In the Washington Post, Libby Copeland follows the story of Alice Collins Plebuch, a 69-year-old woman who believed she was the daughter of Irish Americans until she took a “just-for-fun DNA test” that upended everything she thought she knew about her family history.
Genetic testing companies like 23andMe and Ancestry.com have made it much easier for consumers to learn more about their genealogy and health risks. But home testing kits have also led people to unexpected discoveries:
For adoptees, many of whom can’t access information about their birthparents because of closed adoption laws, DNA testing can let them bypass years, even decades, of conventional research to find “DNA cousins” who may very well lead them to their families.
But DNA testing can also yield uncomfortable surprises. Some testers, looking for a little more information about a grandparent’s origins, or to confirm a family legend about Native American heritage, may not be prepared for results that disrupt their sense of identity. Often, that means finding out their dad is not actually their dad, or discovering a relative that they never knew existed — perhaps a baby conceived out of wedlock or given up for adoption.

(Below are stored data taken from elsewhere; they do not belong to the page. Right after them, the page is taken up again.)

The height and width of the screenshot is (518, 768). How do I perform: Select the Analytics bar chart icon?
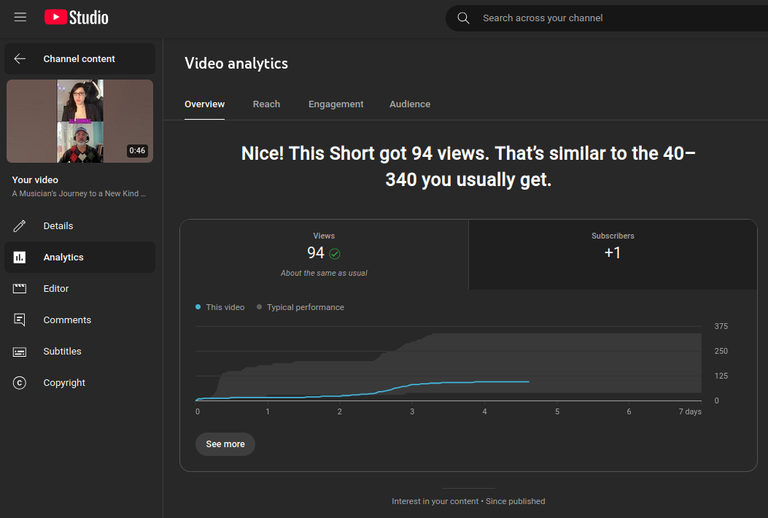point(20,257)
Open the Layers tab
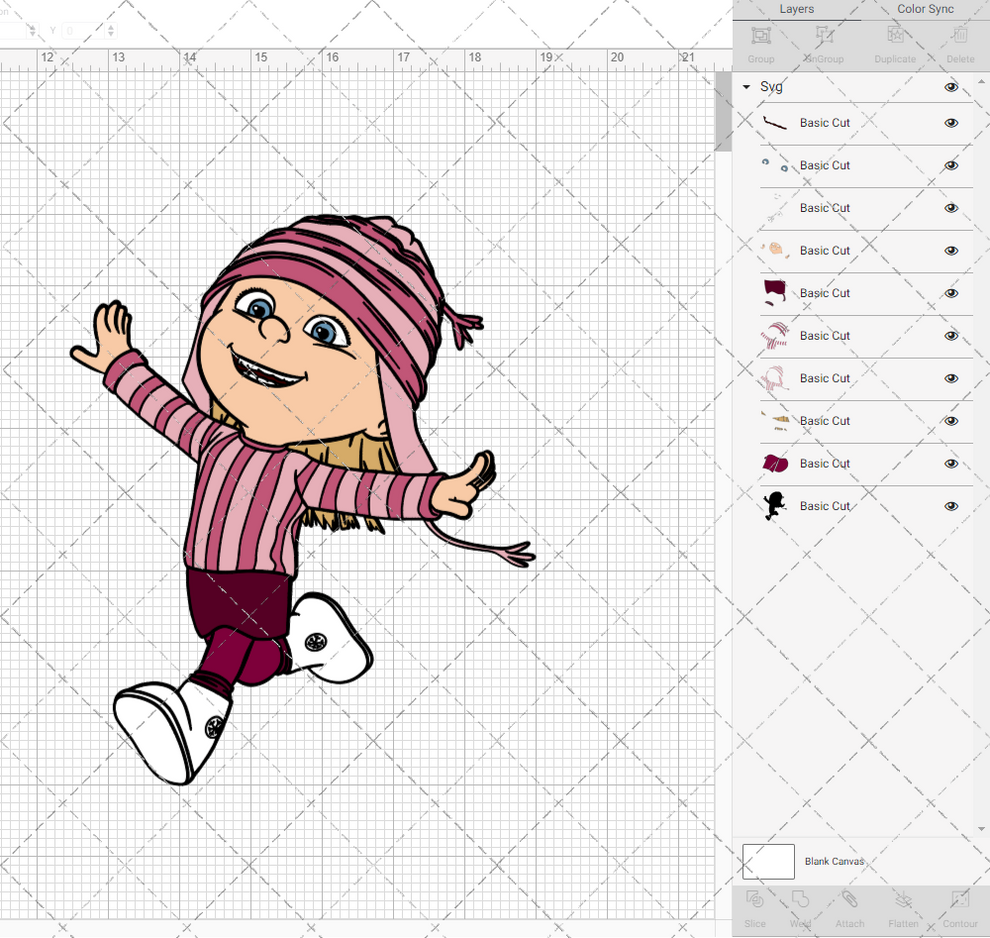 click(797, 9)

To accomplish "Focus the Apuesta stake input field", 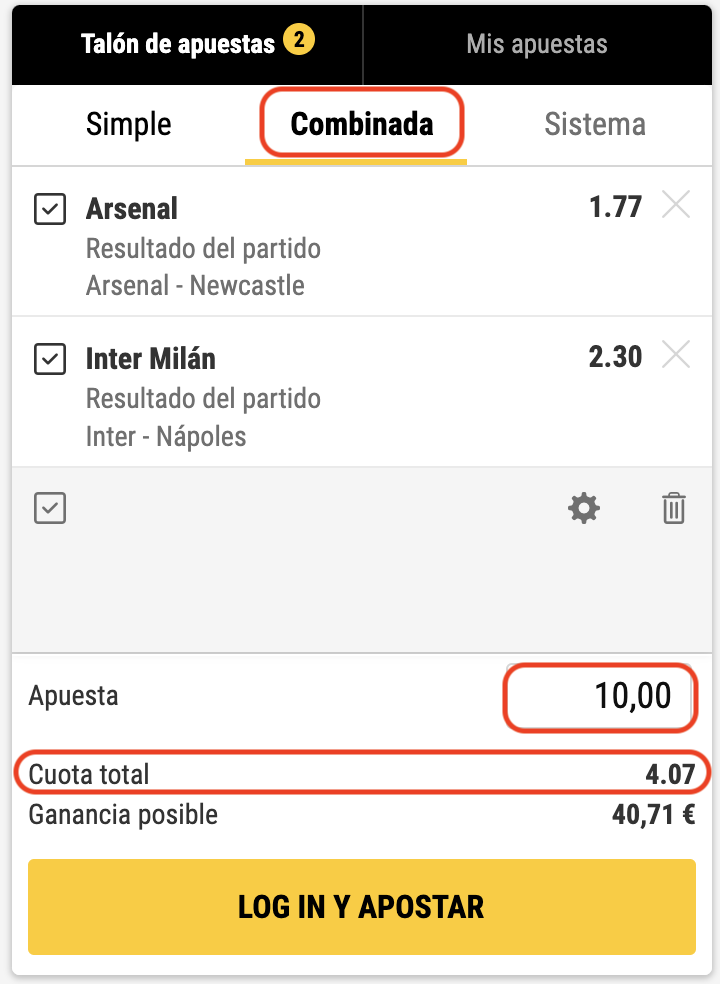I will [599, 695].
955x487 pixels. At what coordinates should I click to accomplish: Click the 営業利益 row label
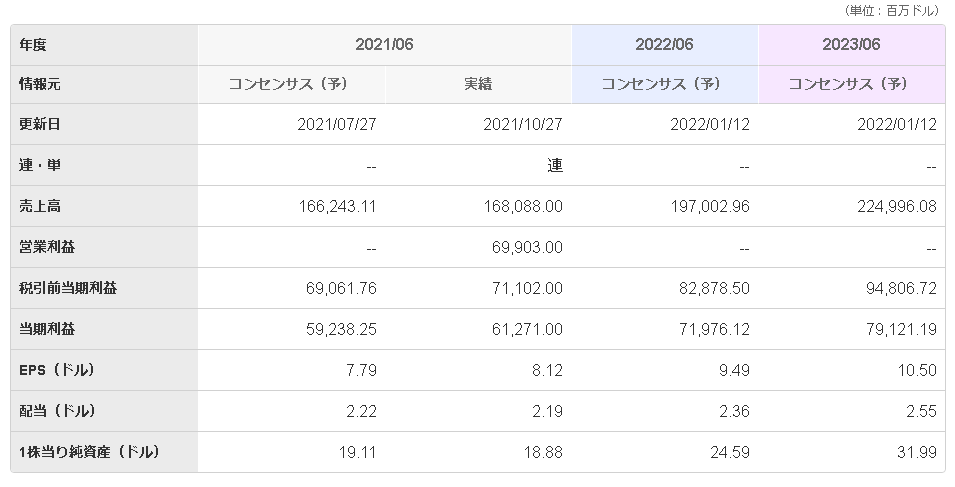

In 2014, 23andMe estimated that 7,000 users of its service had discovered unexpected paternity or previously-unknown siblings — a relatively small fraction of overall users. The company no longer provides data on surprise results. However, its customer base has more than doubled since 2014, and now contains more than 2 million people — and as more people get involved with recreational genomics, bloodline surprises are certain to become a more common experience. The 2020s may turn out to be the decade that killed family secrets, for better and for worse.